*** Records for the exercise ***
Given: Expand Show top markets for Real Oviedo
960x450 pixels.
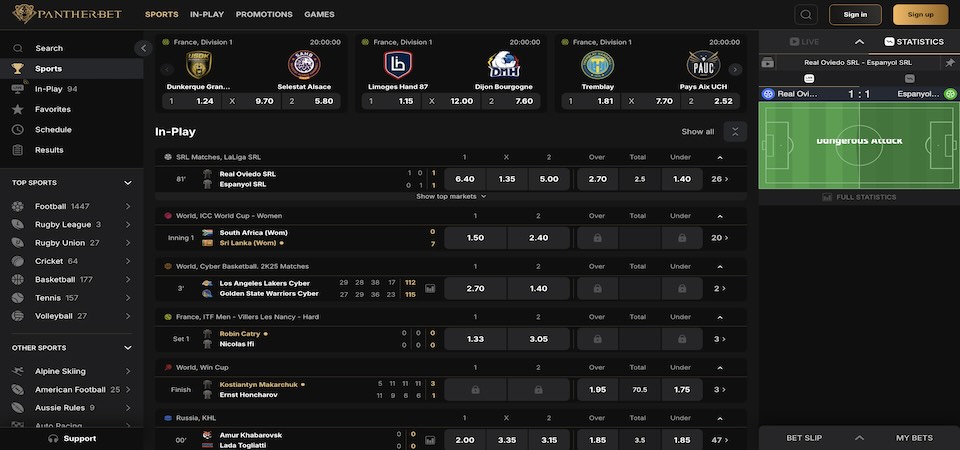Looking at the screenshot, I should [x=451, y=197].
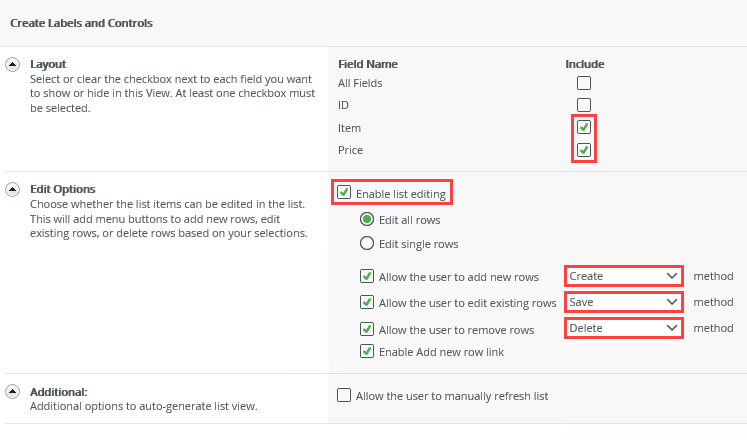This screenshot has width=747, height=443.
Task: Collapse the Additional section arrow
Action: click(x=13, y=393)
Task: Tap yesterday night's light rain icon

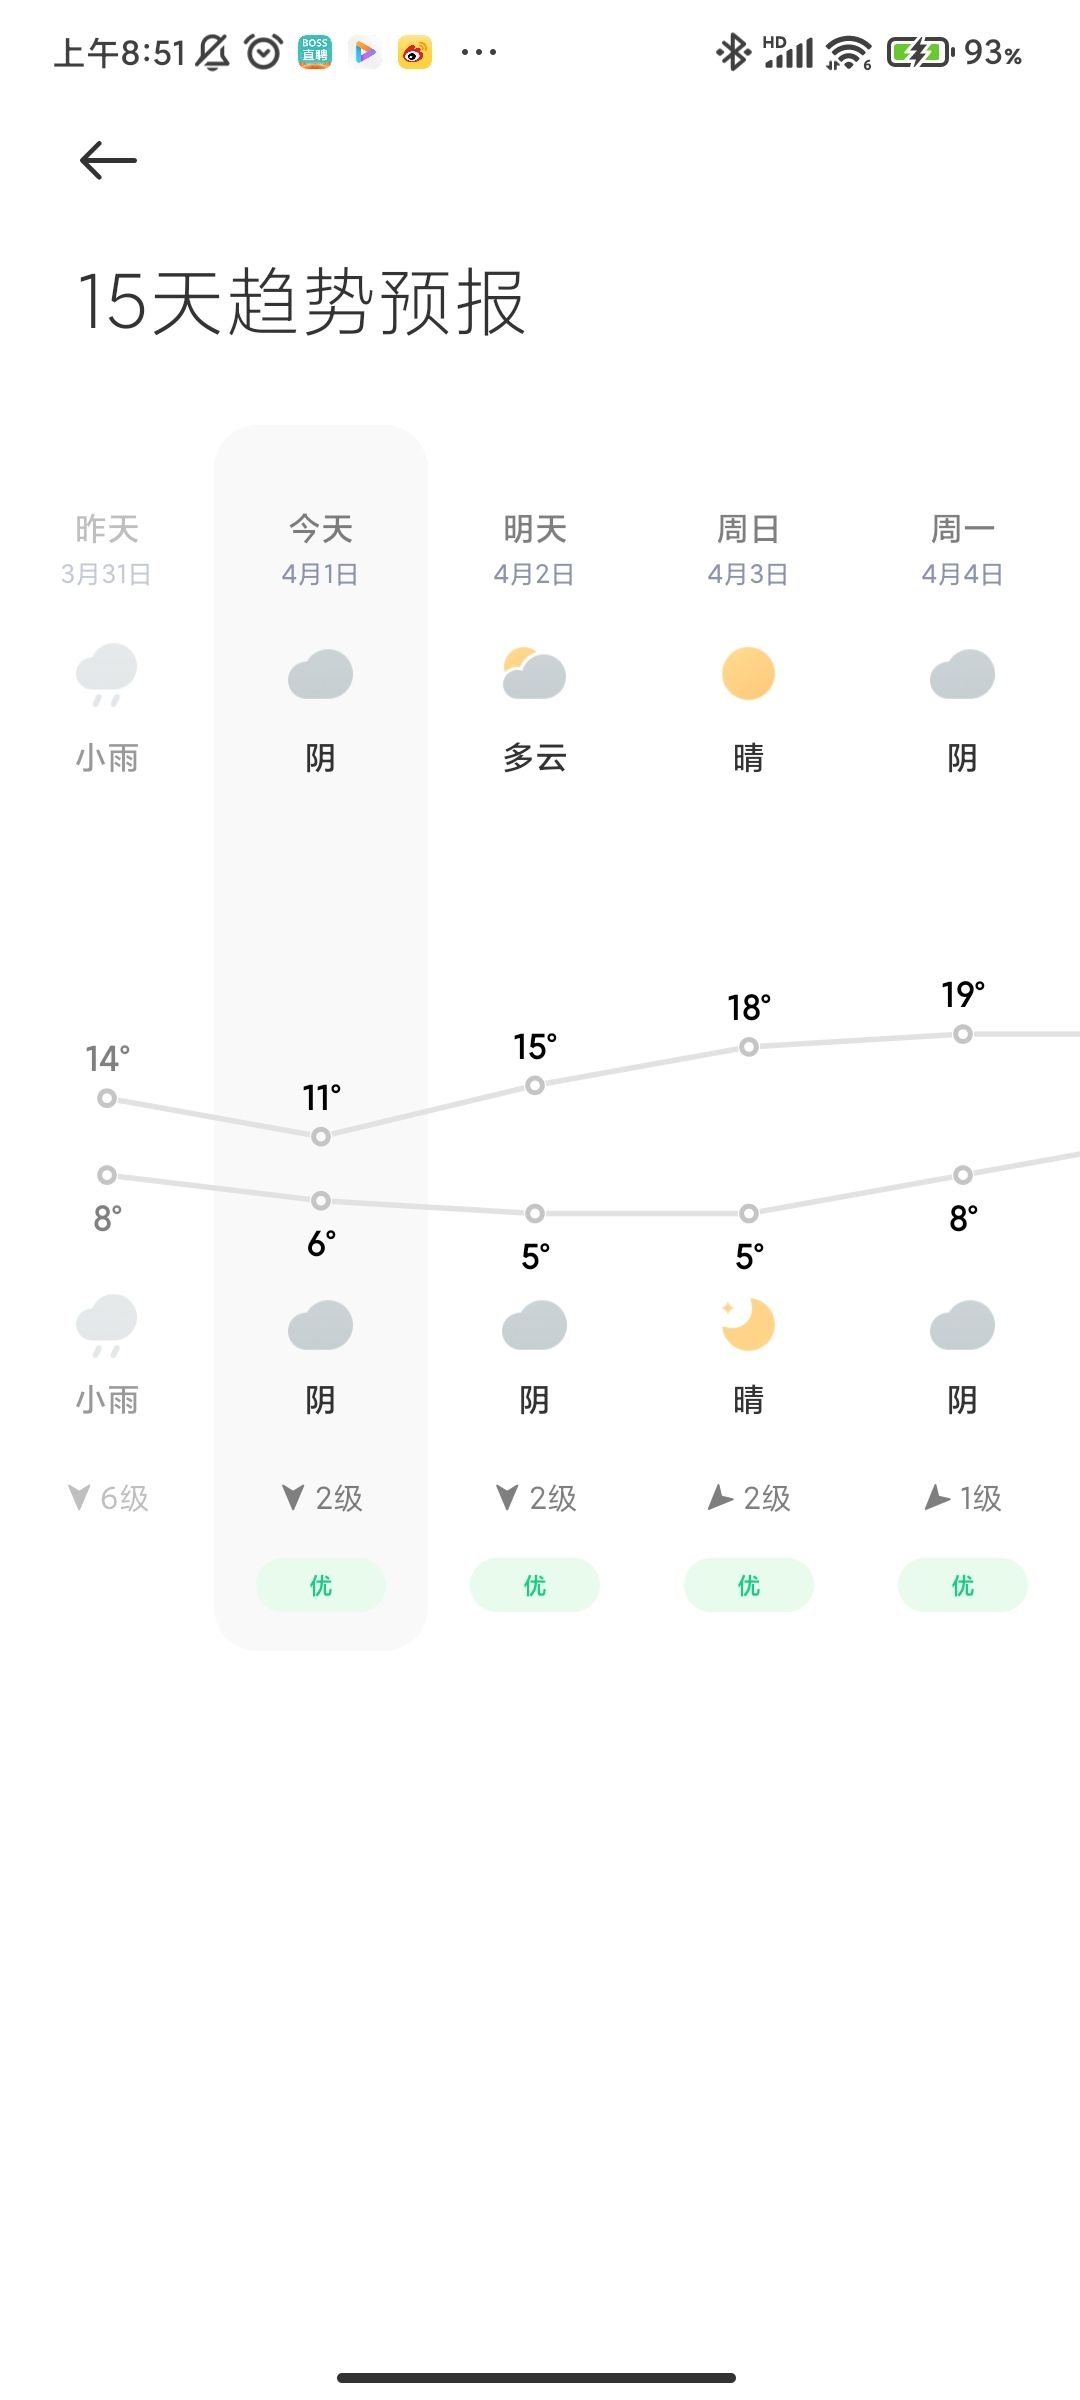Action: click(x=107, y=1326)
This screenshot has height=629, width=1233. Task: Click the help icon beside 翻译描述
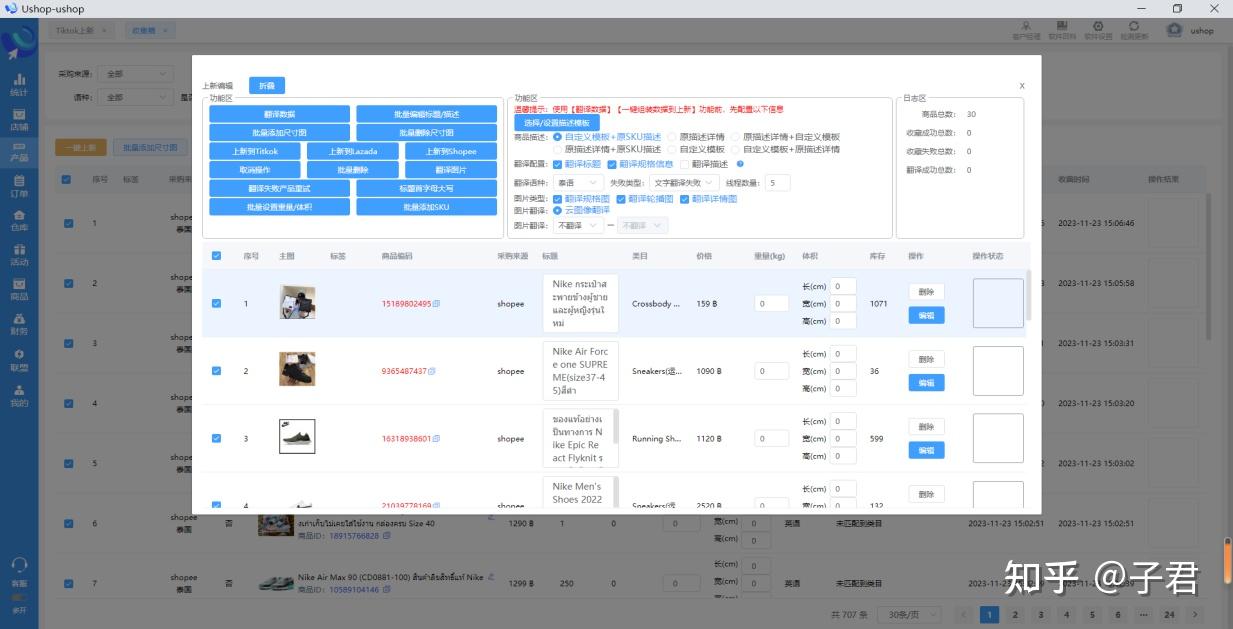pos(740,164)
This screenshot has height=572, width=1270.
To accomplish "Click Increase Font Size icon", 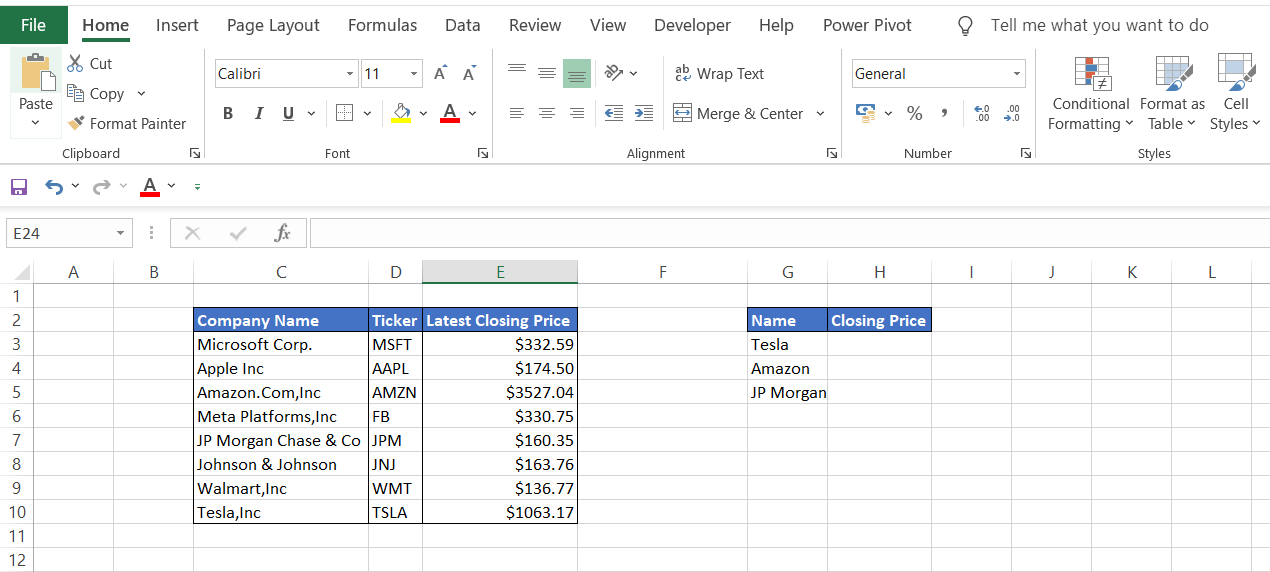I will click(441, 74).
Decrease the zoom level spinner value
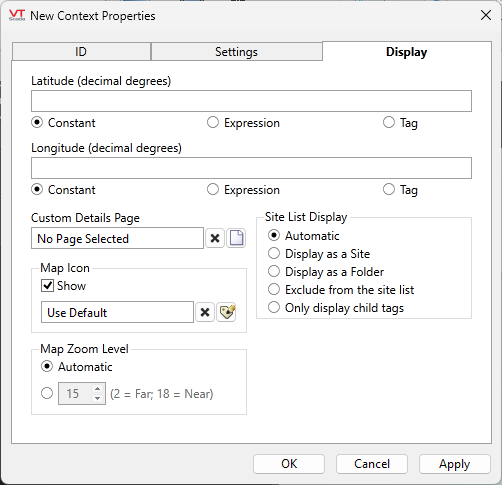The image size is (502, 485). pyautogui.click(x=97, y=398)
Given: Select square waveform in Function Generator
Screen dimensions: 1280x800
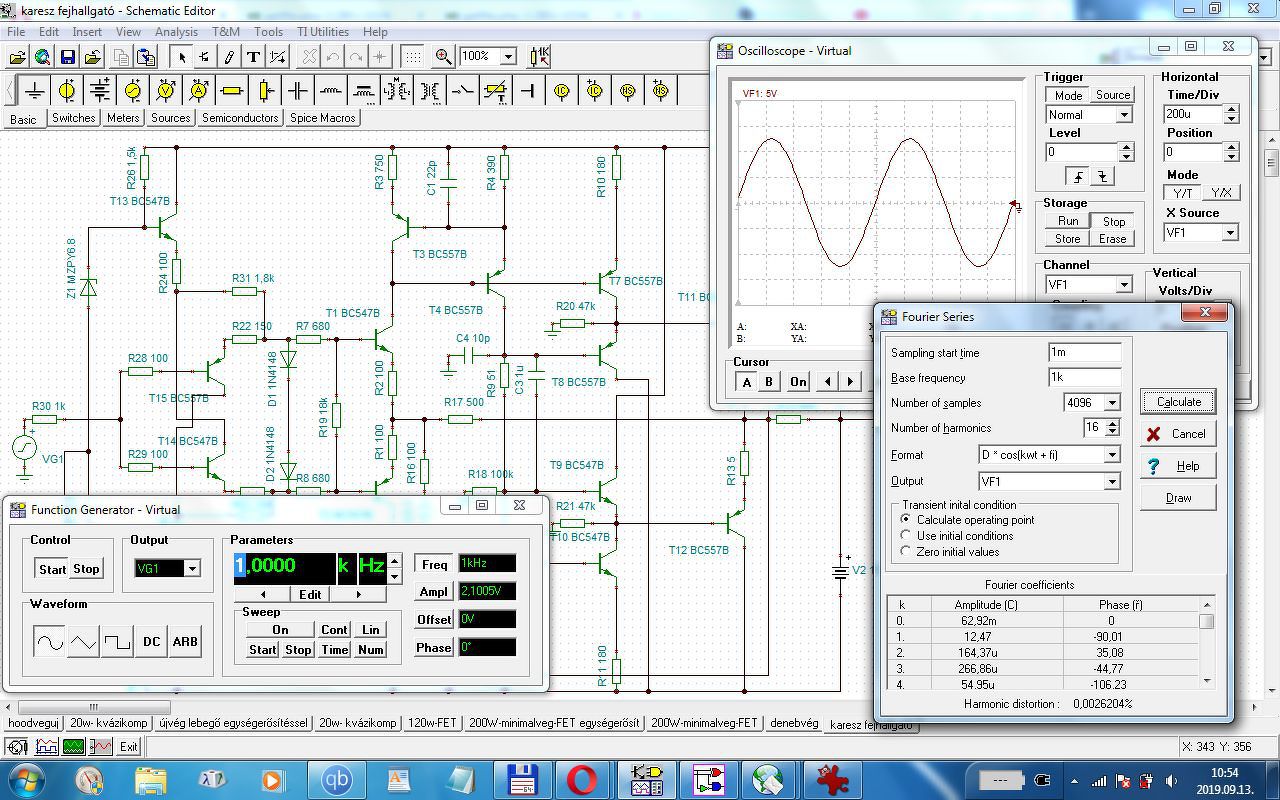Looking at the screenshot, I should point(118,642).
*** End of Records for the exercise ***
## [What the exercise asks]
Across all the records, find the lines containing the word "Given" and reproduce each one.

## [Result of the task]
Given: Expand Show top markets for Real Oviedo
Given: Select square waveform in Function Generator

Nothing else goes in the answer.